[Data extracted from a collection]
►
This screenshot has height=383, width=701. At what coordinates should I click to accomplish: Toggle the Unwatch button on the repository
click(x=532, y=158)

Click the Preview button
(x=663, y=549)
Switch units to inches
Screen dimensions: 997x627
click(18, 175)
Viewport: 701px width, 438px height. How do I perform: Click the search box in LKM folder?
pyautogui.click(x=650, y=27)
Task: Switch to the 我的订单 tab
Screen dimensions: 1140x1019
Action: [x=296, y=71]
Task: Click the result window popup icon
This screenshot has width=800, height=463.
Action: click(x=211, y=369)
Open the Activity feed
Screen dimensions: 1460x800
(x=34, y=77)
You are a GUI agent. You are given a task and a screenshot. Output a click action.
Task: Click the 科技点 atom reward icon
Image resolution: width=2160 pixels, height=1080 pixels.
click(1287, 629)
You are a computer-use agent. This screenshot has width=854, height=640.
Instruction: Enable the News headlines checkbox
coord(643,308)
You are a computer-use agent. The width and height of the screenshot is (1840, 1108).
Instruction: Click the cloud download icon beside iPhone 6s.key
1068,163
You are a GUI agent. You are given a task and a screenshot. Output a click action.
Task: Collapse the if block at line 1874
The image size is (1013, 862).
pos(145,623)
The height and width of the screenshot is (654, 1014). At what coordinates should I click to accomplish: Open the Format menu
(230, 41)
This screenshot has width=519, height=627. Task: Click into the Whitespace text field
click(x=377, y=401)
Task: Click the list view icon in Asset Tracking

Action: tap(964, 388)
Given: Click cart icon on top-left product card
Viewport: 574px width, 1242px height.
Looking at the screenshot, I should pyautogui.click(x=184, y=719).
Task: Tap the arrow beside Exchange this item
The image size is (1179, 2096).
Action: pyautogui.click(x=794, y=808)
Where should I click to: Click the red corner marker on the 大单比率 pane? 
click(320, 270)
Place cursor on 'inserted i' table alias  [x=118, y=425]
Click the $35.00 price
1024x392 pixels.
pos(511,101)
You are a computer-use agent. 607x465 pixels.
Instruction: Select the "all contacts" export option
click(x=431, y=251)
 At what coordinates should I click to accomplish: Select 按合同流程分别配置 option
◄
__WHAT THIS TASK INVOLVES__.
Among the lines above, return those that contain the string "agent".

__WORKED SOLUTION__.
You are a GUI agent. You are given a task and a screenshot. Output a click action.
You are a computer-use agent. This screenshot has width=854, height=640.
You are a computer-use agent. The width and height of the screenshot is (1840, 1108).
You are a GUI agent. You are given a task and a screenshot. Output a click action.
You are a computer-use agent. 607x465 pixels.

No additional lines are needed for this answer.